The Jersey Journal (nj.com) reports that the New Jersey Appellate Division (that state’s intermediate level appellate court) has affirmed an award of $18.6 million for the taking of a 3.4-acre parcel of land by the Jersey City Redevelopment Agency. Terrence McDonald, Court Rejects Challenge to $18.6M Award in Jersey City Eminent Domain Case, June 25, 2011 – Click here.

The taking took place in 2004. The Redevelopment Agency offered $3.9 million. A jury awarded $18.6 million which, with interest, has grown by now to $22 million, a sum that, as it happens, comes close to the owners’ trial valuation testimony of $25.3 million.

What is most interesting about this case to us is the Agency’s reaction. Even though in this case it is the redeveloper who is supposed to pay the judgment,  evidently the Redevelopment Agency has learned a sobering lesson. Its Executive Director is quoted as saying the Agency “has retooled its position regarding eminent domain in recent years and [this] case is partially responsible.” The Agency “has been much more hesitant to seize properties via eminent domain.” Which is a nice illustration of our general belief that economic solutions are best because they are self-enforcing. When the redevelopment agency and its redevelopers are made to understand that there is no free lunch, that they won’t be able to pursue their grandiose plans on the backs of property owners whose land is targeted for acquisition, and that they will have to pay the true amount — or something approaching it — of the cost of doing business, they will be more likely to use the power of eminent domain with restraint, and invoke it only when necessary and economically sound. There is nothing like an economic disincentive to trying to redevelop on the cheap, at the expense of condemnees whose land fortuitously winds up in the path of the project.

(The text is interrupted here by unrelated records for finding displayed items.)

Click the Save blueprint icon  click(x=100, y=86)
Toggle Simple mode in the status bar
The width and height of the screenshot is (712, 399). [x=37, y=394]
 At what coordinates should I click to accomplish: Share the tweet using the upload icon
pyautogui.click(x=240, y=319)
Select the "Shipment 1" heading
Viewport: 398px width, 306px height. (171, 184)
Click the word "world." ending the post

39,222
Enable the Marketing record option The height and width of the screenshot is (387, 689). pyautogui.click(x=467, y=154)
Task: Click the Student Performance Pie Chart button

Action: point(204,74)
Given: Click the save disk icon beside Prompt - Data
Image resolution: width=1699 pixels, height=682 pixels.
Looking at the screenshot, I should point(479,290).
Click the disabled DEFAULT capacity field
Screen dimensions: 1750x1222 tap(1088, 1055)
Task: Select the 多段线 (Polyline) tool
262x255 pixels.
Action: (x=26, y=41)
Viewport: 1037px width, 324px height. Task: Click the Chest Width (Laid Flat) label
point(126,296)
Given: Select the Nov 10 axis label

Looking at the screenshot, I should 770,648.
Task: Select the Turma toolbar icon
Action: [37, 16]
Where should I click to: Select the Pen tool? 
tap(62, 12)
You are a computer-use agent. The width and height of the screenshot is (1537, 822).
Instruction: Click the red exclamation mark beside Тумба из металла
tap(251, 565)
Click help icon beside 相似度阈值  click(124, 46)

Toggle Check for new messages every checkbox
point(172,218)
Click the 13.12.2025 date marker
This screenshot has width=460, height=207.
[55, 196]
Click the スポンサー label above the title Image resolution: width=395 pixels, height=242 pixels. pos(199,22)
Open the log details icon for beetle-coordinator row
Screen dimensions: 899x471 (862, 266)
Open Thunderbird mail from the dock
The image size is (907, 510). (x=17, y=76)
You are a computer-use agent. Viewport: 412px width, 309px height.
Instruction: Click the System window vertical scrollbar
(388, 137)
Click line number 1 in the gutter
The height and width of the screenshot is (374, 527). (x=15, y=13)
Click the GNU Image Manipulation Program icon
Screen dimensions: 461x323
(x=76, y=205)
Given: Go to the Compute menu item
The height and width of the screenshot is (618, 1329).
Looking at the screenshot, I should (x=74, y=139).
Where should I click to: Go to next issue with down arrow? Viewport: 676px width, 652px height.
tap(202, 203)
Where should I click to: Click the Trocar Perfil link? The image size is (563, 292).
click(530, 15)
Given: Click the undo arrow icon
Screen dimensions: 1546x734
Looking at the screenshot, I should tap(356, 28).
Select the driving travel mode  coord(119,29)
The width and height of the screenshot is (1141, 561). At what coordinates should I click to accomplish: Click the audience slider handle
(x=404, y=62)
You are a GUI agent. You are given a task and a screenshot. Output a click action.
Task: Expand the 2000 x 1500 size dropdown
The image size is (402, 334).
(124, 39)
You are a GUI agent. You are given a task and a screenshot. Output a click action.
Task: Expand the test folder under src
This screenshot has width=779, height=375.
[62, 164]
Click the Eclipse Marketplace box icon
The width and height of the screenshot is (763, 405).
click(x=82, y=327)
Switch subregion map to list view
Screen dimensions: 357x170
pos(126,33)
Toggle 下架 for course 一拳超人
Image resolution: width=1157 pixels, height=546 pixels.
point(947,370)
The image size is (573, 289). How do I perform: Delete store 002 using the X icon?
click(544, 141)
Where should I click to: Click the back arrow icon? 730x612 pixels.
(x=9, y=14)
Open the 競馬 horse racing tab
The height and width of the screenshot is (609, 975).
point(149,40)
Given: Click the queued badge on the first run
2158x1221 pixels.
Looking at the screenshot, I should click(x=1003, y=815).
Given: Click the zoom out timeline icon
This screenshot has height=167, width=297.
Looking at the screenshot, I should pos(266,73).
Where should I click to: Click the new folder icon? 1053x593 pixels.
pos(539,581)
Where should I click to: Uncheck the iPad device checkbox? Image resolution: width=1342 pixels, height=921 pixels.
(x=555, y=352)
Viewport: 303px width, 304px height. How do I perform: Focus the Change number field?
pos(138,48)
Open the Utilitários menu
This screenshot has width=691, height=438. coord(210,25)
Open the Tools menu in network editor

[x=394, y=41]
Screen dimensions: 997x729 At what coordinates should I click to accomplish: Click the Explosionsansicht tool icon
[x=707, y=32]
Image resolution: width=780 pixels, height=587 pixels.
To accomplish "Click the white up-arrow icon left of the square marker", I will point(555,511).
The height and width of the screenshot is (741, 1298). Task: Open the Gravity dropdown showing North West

Our observation has been that no matter how much the legislature fiddles with the statutory right to take, chances are that even on their face the legislative changes won’t amount to a hill of beans, because they always have an exception for “blight,” a term that is so amorphous as to cover a multitude of municipal sins. The recent New York cases (Goldstein and Kaur) provide excellent examples of how far judges can go in rubber-stamping condemnor plans. In other words, even when not as intellectually corrupt as New York law, when it comes to the right to take,  judges are likely to interpret laws in favor of the condemning agencies. At least that has been the sad history of American eminent domain law.